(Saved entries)
==*==

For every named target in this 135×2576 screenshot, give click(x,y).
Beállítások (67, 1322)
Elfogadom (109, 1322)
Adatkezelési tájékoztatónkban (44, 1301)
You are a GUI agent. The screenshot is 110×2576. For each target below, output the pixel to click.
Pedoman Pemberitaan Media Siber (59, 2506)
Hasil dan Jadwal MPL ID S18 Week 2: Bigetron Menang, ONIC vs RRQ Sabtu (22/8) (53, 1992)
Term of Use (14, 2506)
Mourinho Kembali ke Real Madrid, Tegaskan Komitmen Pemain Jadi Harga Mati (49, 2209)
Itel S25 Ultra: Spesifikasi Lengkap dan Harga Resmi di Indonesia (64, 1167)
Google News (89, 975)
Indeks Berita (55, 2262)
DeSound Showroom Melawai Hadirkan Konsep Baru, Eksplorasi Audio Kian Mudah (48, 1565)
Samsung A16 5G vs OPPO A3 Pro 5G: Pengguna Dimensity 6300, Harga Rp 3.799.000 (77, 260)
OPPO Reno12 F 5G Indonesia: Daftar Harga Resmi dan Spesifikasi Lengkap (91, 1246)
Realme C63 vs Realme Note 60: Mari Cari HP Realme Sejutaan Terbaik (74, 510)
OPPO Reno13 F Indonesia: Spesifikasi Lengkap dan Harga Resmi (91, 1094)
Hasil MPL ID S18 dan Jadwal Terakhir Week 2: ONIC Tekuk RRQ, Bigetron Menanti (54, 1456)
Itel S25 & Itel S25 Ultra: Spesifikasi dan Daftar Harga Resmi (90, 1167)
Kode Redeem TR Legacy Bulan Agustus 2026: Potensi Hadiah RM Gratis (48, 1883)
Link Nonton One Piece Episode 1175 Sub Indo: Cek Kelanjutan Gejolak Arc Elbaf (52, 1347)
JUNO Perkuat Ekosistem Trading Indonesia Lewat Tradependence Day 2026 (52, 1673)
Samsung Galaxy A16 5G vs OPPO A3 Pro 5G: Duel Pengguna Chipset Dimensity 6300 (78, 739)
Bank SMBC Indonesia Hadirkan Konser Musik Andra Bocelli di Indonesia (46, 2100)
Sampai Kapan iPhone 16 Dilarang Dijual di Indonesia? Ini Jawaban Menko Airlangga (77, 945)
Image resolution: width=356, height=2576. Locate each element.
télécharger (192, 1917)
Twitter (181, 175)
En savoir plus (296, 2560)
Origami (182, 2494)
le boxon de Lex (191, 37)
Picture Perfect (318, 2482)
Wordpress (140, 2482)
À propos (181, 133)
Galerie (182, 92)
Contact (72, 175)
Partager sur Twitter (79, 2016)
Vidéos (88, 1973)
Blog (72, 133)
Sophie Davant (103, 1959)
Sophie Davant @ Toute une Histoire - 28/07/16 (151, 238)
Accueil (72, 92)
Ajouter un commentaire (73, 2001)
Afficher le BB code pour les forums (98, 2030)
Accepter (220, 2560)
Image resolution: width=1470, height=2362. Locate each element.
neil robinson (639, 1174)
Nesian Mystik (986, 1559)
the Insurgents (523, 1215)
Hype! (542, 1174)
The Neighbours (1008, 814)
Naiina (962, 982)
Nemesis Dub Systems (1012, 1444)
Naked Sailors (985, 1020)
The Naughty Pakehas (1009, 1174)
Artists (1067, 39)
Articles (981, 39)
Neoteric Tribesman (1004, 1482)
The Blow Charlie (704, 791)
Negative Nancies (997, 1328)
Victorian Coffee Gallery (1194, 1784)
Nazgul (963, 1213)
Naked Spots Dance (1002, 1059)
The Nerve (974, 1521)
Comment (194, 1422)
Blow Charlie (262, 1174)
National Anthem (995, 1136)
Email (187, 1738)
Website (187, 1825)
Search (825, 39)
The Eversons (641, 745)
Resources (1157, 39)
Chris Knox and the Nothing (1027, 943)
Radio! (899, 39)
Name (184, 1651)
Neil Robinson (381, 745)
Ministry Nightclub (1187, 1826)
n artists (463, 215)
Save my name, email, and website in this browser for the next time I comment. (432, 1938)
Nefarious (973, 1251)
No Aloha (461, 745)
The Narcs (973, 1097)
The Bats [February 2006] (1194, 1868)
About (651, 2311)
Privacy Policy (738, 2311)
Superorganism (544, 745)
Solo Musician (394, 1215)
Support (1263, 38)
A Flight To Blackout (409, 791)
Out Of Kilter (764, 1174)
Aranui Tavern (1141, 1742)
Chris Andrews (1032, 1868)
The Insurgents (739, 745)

==*==

Determine how many lines of the records contain the word "Pengguna". Reply with the number by itself.

## Task result
2